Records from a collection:
⟨
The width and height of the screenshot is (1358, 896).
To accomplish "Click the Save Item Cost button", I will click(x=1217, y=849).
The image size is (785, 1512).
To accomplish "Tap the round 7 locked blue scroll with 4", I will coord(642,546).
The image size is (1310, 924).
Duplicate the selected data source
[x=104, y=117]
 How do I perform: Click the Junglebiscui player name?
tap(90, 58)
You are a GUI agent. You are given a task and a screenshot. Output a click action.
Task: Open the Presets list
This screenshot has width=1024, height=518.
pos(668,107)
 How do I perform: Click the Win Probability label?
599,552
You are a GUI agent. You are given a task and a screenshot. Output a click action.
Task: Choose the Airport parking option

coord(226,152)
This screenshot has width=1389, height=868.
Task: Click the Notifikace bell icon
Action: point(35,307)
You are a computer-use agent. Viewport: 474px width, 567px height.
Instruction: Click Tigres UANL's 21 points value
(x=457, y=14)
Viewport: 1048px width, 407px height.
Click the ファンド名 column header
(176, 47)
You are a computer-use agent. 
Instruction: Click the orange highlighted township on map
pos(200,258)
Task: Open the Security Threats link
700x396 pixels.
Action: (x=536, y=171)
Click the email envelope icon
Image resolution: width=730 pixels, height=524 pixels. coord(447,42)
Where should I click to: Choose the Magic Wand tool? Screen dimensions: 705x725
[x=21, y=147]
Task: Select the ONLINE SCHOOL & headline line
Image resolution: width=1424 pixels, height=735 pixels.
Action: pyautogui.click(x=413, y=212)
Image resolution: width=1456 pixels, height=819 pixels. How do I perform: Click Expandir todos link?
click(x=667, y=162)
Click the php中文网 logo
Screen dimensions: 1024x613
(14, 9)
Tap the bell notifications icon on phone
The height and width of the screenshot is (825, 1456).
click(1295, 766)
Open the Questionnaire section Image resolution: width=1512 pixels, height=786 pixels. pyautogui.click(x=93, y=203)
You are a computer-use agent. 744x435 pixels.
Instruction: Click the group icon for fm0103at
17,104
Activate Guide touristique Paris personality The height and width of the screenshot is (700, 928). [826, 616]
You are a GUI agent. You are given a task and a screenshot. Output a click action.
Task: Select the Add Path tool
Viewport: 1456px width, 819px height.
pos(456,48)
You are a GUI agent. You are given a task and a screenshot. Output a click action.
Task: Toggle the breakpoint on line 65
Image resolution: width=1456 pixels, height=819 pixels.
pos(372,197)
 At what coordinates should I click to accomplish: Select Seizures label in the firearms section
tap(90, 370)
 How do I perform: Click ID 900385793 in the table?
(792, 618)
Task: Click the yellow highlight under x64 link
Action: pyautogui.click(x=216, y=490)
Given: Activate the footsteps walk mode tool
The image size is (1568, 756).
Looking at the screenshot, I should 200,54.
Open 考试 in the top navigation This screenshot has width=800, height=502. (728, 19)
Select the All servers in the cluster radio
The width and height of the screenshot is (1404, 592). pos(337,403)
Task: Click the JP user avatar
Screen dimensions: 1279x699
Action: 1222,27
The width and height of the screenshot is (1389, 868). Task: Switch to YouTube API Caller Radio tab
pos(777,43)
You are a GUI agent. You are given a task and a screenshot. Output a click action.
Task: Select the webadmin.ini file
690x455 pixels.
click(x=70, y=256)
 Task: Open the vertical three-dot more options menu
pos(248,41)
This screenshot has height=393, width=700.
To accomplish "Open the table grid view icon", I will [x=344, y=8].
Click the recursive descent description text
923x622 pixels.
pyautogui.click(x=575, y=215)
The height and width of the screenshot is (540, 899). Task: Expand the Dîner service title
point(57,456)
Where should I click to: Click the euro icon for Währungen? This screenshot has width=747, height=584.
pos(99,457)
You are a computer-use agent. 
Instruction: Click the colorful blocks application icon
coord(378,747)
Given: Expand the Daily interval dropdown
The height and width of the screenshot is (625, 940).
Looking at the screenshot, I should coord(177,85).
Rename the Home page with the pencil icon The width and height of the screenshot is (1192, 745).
⟩
Task description:
Please output all of the data above again, line for line, without changing anything.

Exercise solution:
The width and height of the screenshot is (1358, 896).
To accomplish "Click the Save Item Cost button", I will click(x=1217, y=849).
The image size is (785, 1512).
To accomplish "Tap the round 7 locked blue scroll with 4", I will coord(642,546).
The image size is (1310, 924).
Duplicate the selected data source
[x=104, y=117]
 How do I perform: Click the Junglebiscui player name?
tap(90, 58)
You are a GUI agent. You are given a task and a screenshot. Output a click action.
Task: Open the Presets list
This screenshot has width=1024, height=518.
pos(668,107)
 How do I perform: Click the Win Probability label?
599,552
You are a GUI agent. You are given a task and a screenshot. Output a click action.
Task: Choose the Airport parking option

coord(226,152)
This screenshot has width=1389, height=868.
Task: Click the Notifikace bell icon
Action: point(35,307)
You are a computer-use agent. Viewport: 474px width, 567px height.
Instruction: Click Tigres UANL's 21 points value
(x=457, y=14)
Viewport: 1048px width, 407px height.
Click the ファンド名 column header
(176, 47)
You are a computer-use agent. 
Instruction: Click the orange highlighted township on map
pos(200,258)
Task: Open the Security Threats link
700x396 pixels.
Action: (x=536, y=171)
Click the email envelope icon
Image resolution: width=730 pixels, height=524 pixels. coord(447,42)
Where should I click to: Choose the Magic Wand tool? Screen dimensions: 705x725
[x=21, y=147]
Task: Select the ONLINE SCHOOL & headline line
Image resolution: width=1424 pixels, height=735 pixels.
Action: pyautogui.click(x=413, y=212)
Image resolution: width=1456 pixels, height=819 pixels. How do I perform: Click Expandir todos link?
click(x=667, y=162)
Click the php中文网 logo
Screen dimensions: 1024x613
(14, 9)
Tap the bell notifications icon on phone
The height and width of the screenshot is (825, 1456).
click(1295, 766)
Open the Questionnaire section Image resolution: width=1512 pixels, height=786 pixels. pyautogui.click(x=93, y=203)
You are a computer-use agent. 744x435 pixels.
Instruction: Click the group icon for fm0103at
17,104
Activate Guide touristique Paris personality The height and width of the screenshot is (700, 928). [826, 616]
You are a GUI agent. You are given a task and a screenshot. Output a click action.
Task: Select the Add Path tool
Viewport: 1456px width, 819px height.
pos(456,48)
You are a GUI agent. You are given a task and a screenshot. Output a click action.
Task: Toggle the breakpoint on line 65
Image resolution: width=1456 pixels, height=819 pixels.
pos(372,197)
 At what coordinates should I click to accomplish: Select Seizures label in the firearms section
tap(90, 370)
 How do I perform: Click ID 900385793 in the table?
(792, 618)
Task: Click the yellow highlight under x64 link
Action: pyautogui.click(x=216, y=490)
Given: Activate the footsteps walk mode tool
The image size is (1568, 756).
Looking at the screenshot, I should 200,54.
Open 考试 in the top navigation This screenshot has width=800, height=502. (728, 19)
Select the All servers in the cluster radio
The width and height of the screenshot is (1404, 592). pos(337,403)
Task: Click the JP user avatar
Screen dimensions: 1279x699
Action: 1222,27
The width and height of the screenshot is (1389, 868). Task: Switch to YouTube API Caller Radio tab
pos(777,43)
You are a GUI agent. You are given a task and a screenshot. Output a click action.
Task: Select the webadmin.ini file
690x455 pixels.
click(x=70, y=256)
 Task: Open the vertical three-dot more options menu
pos(248,41)
This screenshot has height=393, width=700.
To accomplish "Open the table grid view icon", I will [x=344, y=8].
Click the recursive descent description text
923x622 pixels.
pyautogui.click(x=575, y=215)
The height and width of the screenshot is (540, 899). Task: Expand the Dîner service title
point(57,456)
Where should I click to: Click the euro icon for Währungen? This screenshot has width=747, height=584.
pos(99,457)
You are a computer-use agent. 
Instruction: Click the colorful blocks application icon
coord(378,747)
Given: Expand the Daily interval dropdown
The height and width of the screenshot is (625, 940).
Looking at the screenshot, I should coord(177,85).
Rename the Home page with the pencil icon The width and height of the screenshot is (1192, 745).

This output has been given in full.